First of all, thank you for open-sourcing such an excellent work—it’s been incredibly valuable for reproducibility and research advancement.
I am currently reproducing the sciplex benchmark results of PerturbNet and encountered some inconsistencies that I hope to get your insights on. Here are the details:  
1. **Experimental Setup**:  
   - Dataset:  sciplex (as used in the paper, from `https://huggingface.co/cyclopeta/PerturbNet_reproduce/tree/main/data_paper/sciplex_mix_standard_processed_nan_removed.h5ad`
   - Comparison: Your pre-trained CINN weights downloaded from Hugging Face (`https://huggingface.co/cyclopeta/PerturbNet_reproduce/tree/main/models/sciplex/PerturbNet/holdout_1/cinn/100ep`) vs. my custom-trained models.  

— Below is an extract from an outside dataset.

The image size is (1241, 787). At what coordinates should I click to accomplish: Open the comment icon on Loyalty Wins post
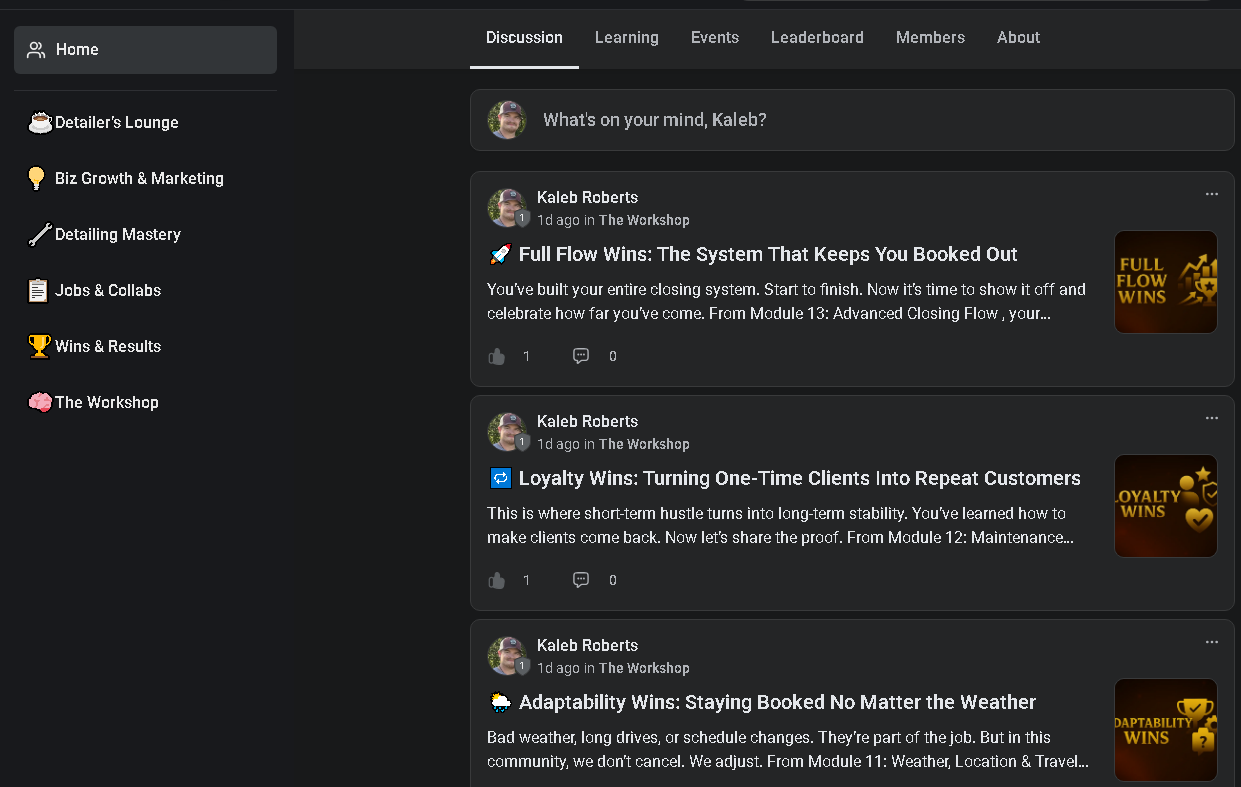(581, 580)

   - The training method is derived from the `Tutorial_PerturbNet_Chemicals.ipynb`
   - Hyperparameter adjustments for faster training:  
     - Batch size: increased from 128 to 256  
     - Learning rate: increased from 4.5e-6 to 9e-6 (to keep the number of weight updates per epoch roughly consistent with the original setting)  
     - adata_train_sciplex_X_A = adata_train.X.toarray()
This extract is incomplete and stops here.